I have respected the message of the yield curve this year, but have never found reason to think the curve was signaling recession. It is interesting to think that the move toward inversion was something the bear camp mentioned as far back as nearly two years ago, when the yield spread between 10- and two-year Treasuries started narrowing at a faster pace. The chatter picked up further in August 2005 when the spread was almost zero (it inverted in December 2005).
Anyone who let those moves dictate their decisions on equities bet wrong. I recognize that the yield spread between T-bills and 10s is more important, but I want to point out that fears about the yield curve's move toward inversion has actually been a feature of the markets for quite a while.
I still believe that the yield curve provides important information about expectations on the economic outlook. I nonetheless feel that in this current situation, the yield curve's message should be watered down a bit compared to past inversions for the following reasons:
The current inversion is occurring with long-term rates much lower than what was in place just prior to the past five recessions. Low long-term rates should help to prevent recession.
Interest rate volatility is much lower today relative to the past few decades, which is contributing to the low level of long-term rates. There are several reasons for the reduced volatility, including the smoothing out of economic cycles, which is related to many factors, such as better inventory controls and improved monetary policies.
The following point is debatable, but I believe that the sharply increased use of derivatives reduces risks associated with interest rate volatility, and that this results in lower long-term rates.
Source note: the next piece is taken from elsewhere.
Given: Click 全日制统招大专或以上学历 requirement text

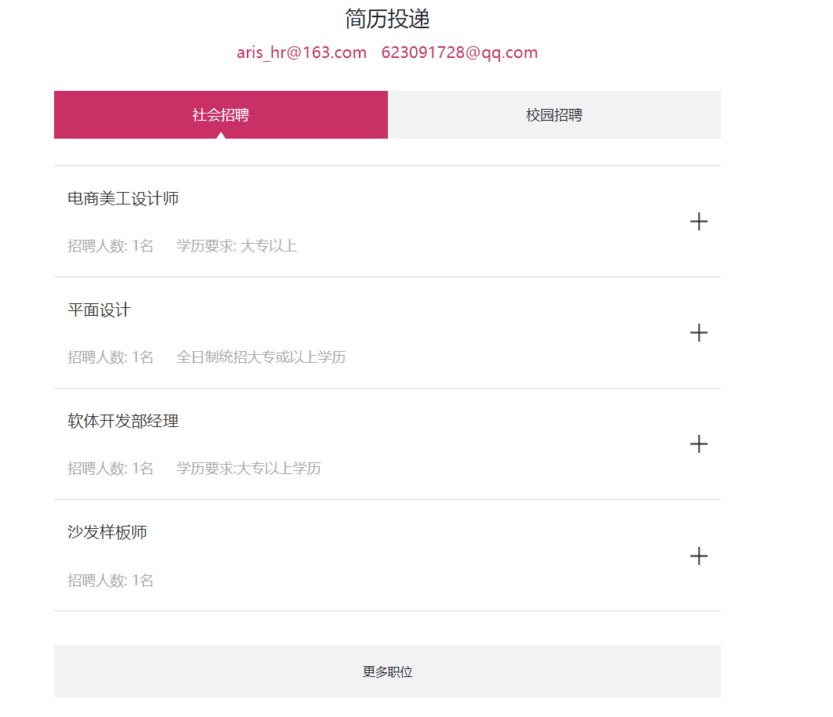Looking at the screenshot, I should pyautogui.click(x=262, y=357).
Today there are $370 trillion of derivatives outstanding, an increase of about four times over the past five years. Those with interest rate exposures now have greater comfort in managing their interest rate risks. Holders of junk bonds can feel likewise if they buy protection against default in the credit default swaps market.
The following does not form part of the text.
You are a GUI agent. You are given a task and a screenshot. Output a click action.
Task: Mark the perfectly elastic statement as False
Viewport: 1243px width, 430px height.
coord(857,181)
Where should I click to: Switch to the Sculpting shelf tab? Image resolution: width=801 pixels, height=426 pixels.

Tax rates on capital gains are at their lowest since World War II. The lower tax rate provides important support for the equity market and the economy.
The Fed's credibility is arguably at its highest in over 40 years. This is helping to keep long-term rates low.
Global liquidity is a factor of unprecedented proportions driving long-term rates lower than they would otherwise be and, hence, distorting the apparent message inherent in the yield curve regarding the economic outlook. China's reserves, for example, are now $1 trillion compared to just $200 billion five years ago. Russia's reserves are close to $300 billion compared to just $10 billion in 1998. Total dollar deposits have increased about $1 trillion each of the past two years. Some studies put the impact of central-bank buying on 10-year Treasury yields at as much as 75 basis points.
The global economic expansion is the sturdiest in 30 years, and this should buffer both the U.S. economy and U.S. equities.
Take note that today's inversion can disappear very quickly, and it might be too late to act on the inversion. What's next could be a sharp steepening of the curve. In December 2000, the spread between 10s and bills was -100 basis points. Four months later, the inversion was reversed, and the spread was +150.
P.S. Will you be there when Cramer makes his next move?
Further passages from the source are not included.